SHORT TASK A:
Rewrite the GitHub issue text starting at "Skip to content" and ending at "account related emails.", switching "trim_text" to "trim_whitespace".

SUPPLIED PASSAGE:
»»

Skip to content

Disable trim_text in Deserializer from_reader #285

New issue

Have a question about this project? Sign up for a free GitHub account to open an issue and contact its maintainers and the community.

By clicking “Sign up for GitHub”, you agree to our terms of service and privacy statement. We’ll occasionally send you account related emails.

Already on GitHub? Sign in to your account

Open
woodworker opened this issue Apr 17, 2021 · 24 comments · May be fixed by #561
Open

Disable trim_text in Deserializer from_reader #285

woodworker opened this issue Apr 17, 2021 · 24 comments · May be fixed by #561
Labels
enhancement help wanted serde Issues related to mapping from Rust types to XML

Comments

@woodworker
Copy link

Is there a easy way to set trim_text to false in the Deserializer::from_str when i use quick_xml::de::from_str?

««

SOURCE MATERIAL:
»»

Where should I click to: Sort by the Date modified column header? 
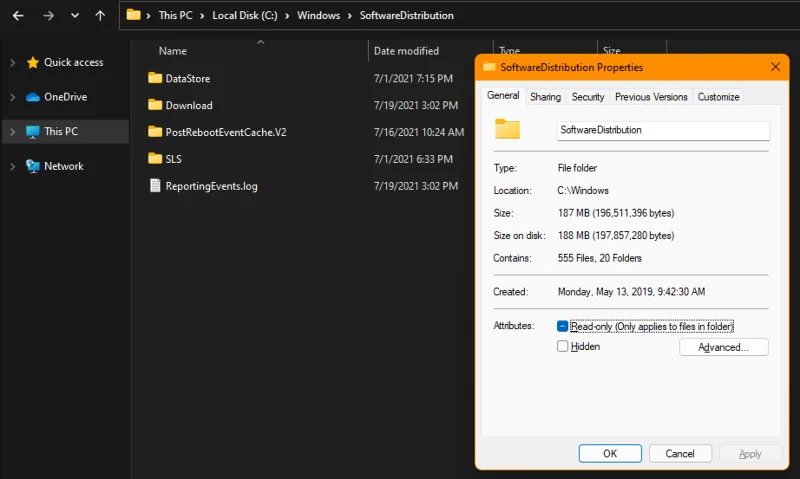(406, 50)
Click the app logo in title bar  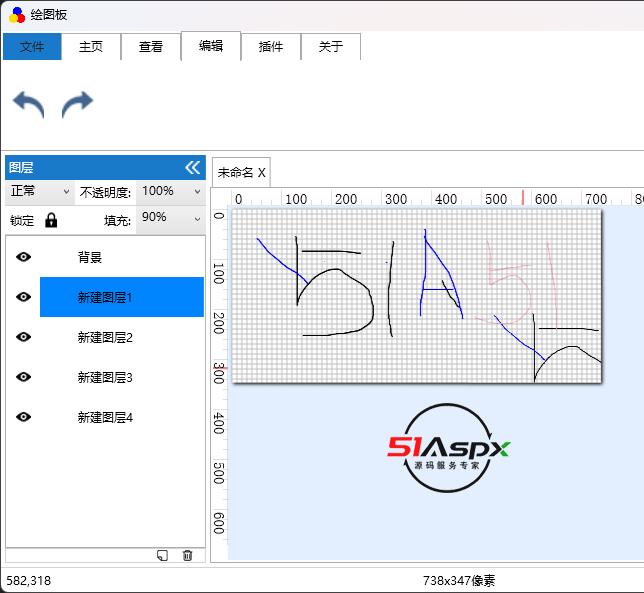[16, 16]
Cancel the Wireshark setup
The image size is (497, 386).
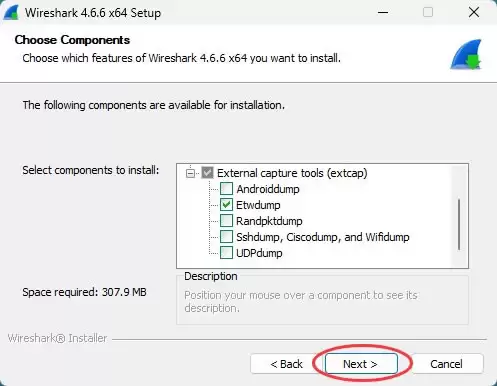point(446,364)
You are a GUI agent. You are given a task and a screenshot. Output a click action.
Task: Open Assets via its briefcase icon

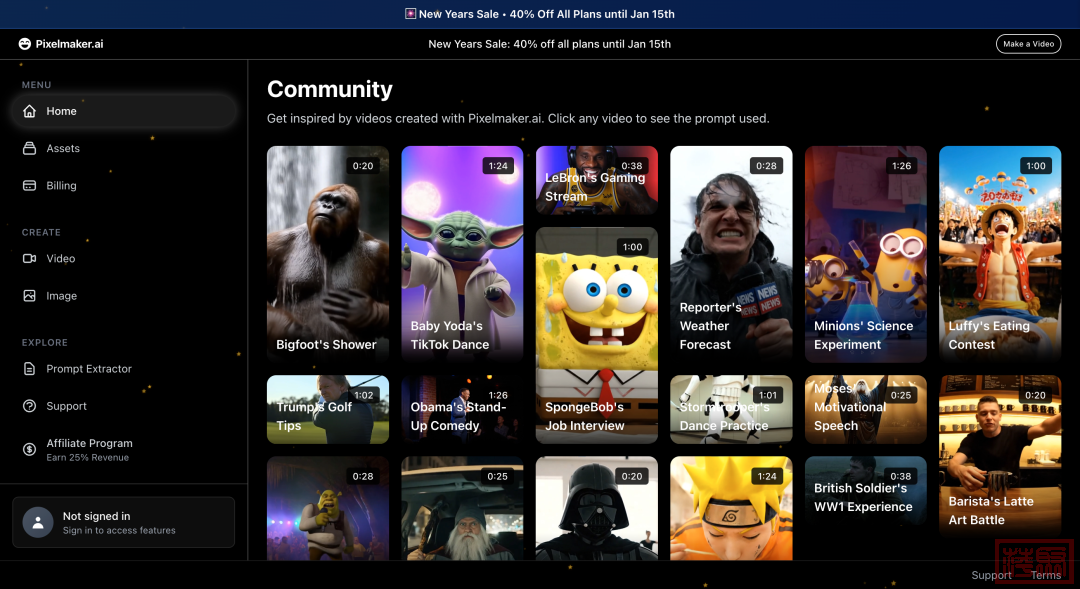click(30, 148)
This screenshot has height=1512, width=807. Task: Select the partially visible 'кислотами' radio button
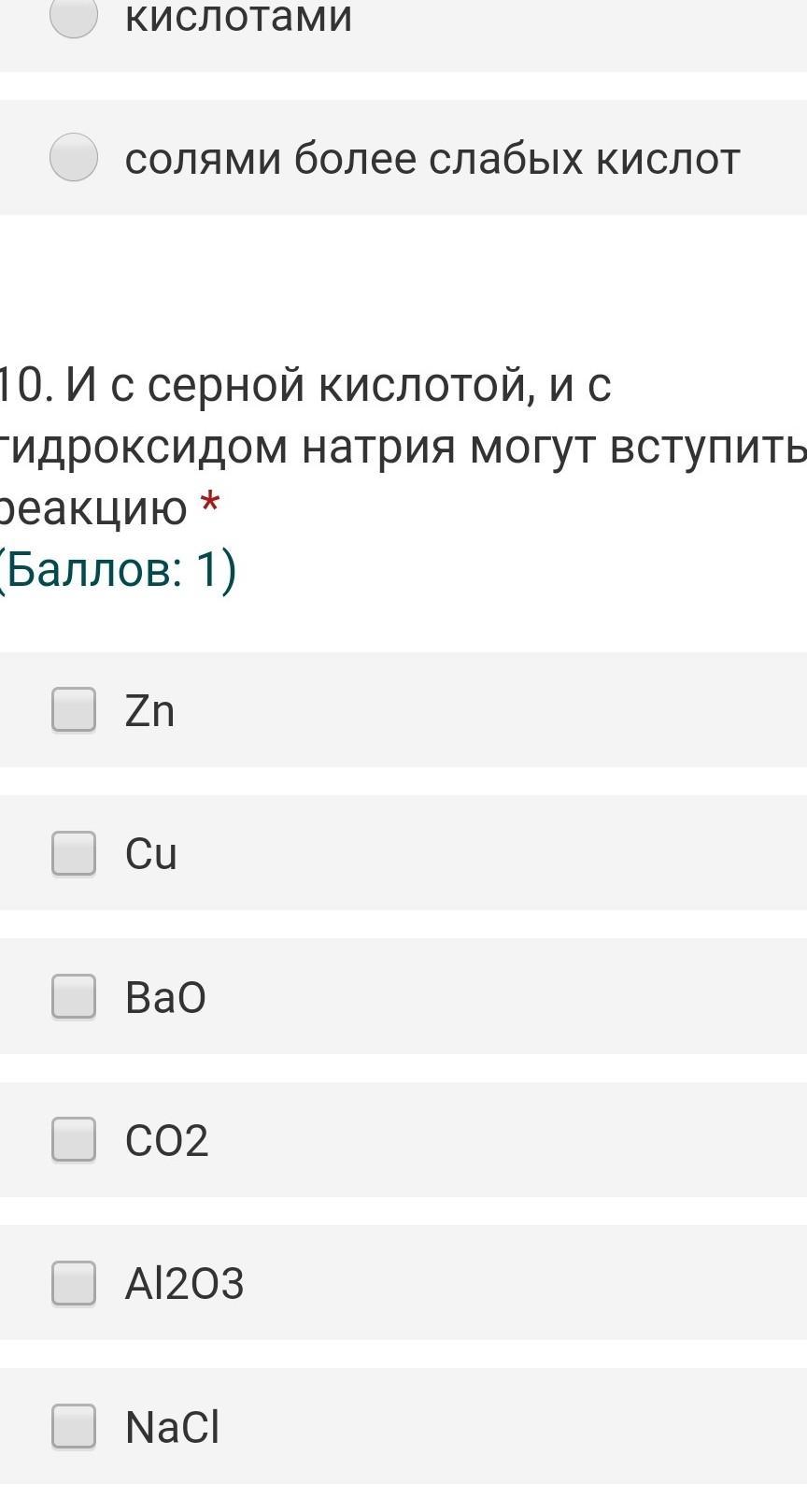pos(74,17)
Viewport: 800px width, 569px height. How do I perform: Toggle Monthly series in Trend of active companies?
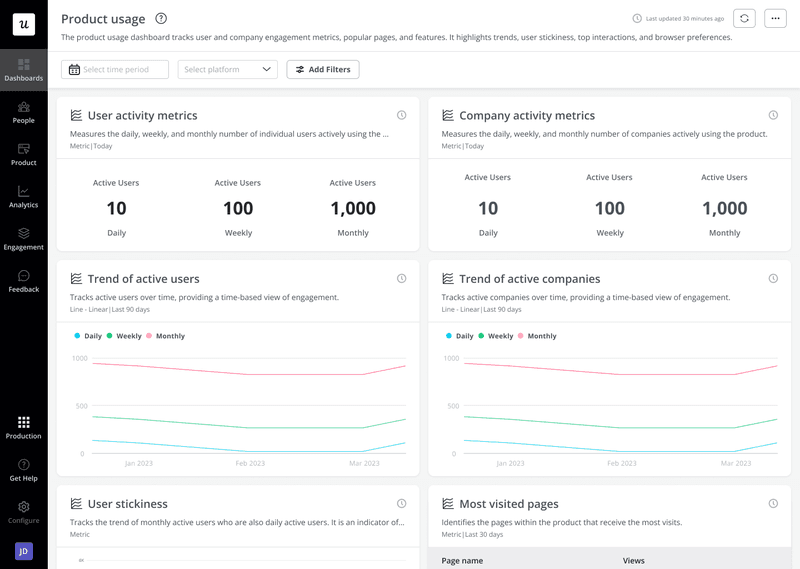click(x=536, y=336)
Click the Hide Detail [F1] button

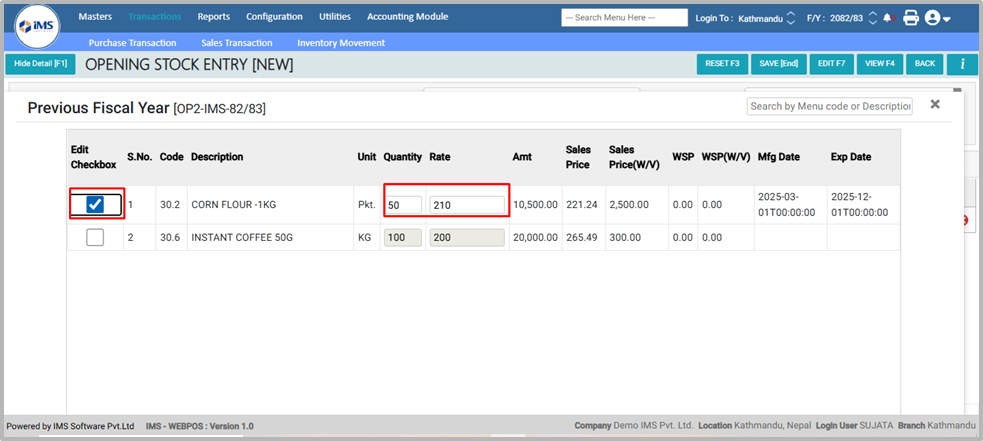click(40, 63)
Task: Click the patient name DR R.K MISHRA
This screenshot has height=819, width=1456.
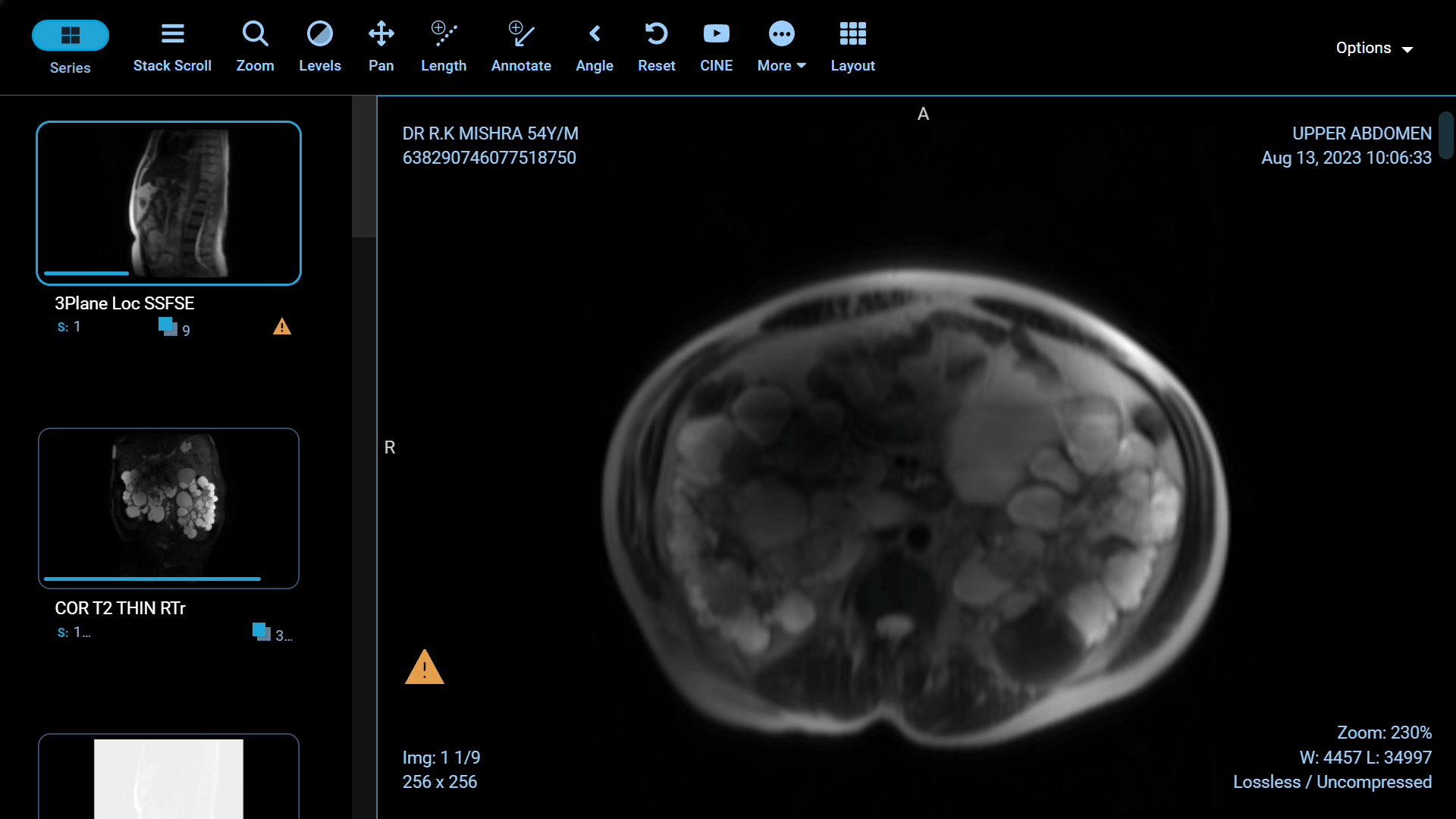Action: tap(490, 133)
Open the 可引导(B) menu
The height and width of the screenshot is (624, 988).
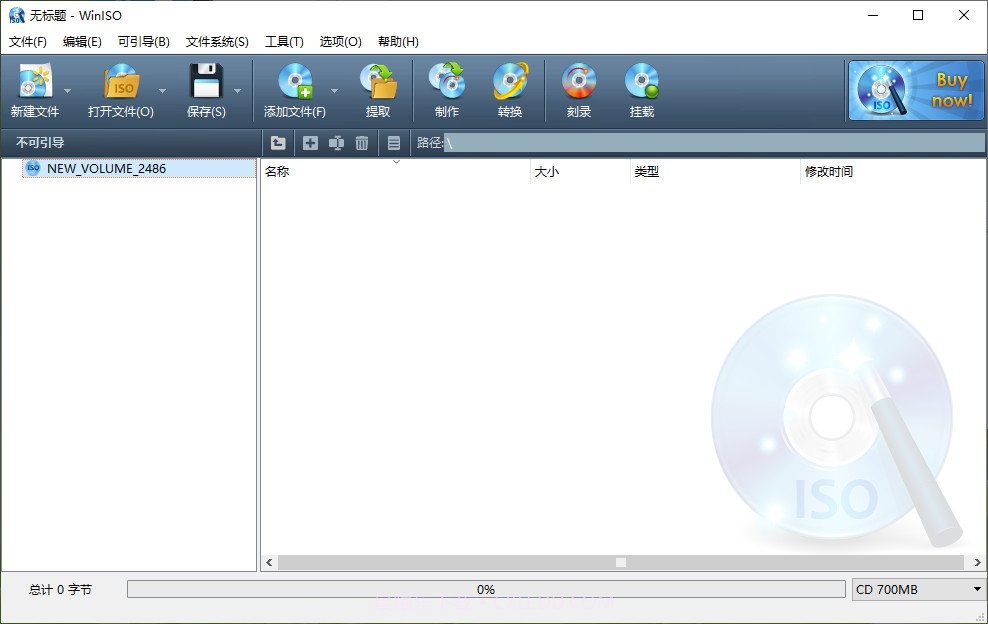(x=144, y=42)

««

SHORT TASK B:
Pull out each line of the entries that contains the word "button".

EXPECTED ANSWER A:
Skip to content

Disable trim_whitespace in Deserializer from_reader #285

New issue

Have a question about this project? Sign up for a free GitHub account to open an issue and contact its maintainers and the community.

By clicking “Sign up for GitHub”, you agree to our terms of service and privacy statement. We’ll occasionally send you account related emails.

EXPECTED ANSWER B:
This screenshot has height=1512, width=807. Task: Select the partially visible 'кислотами' radio button
Click the Hide Detail [F1] button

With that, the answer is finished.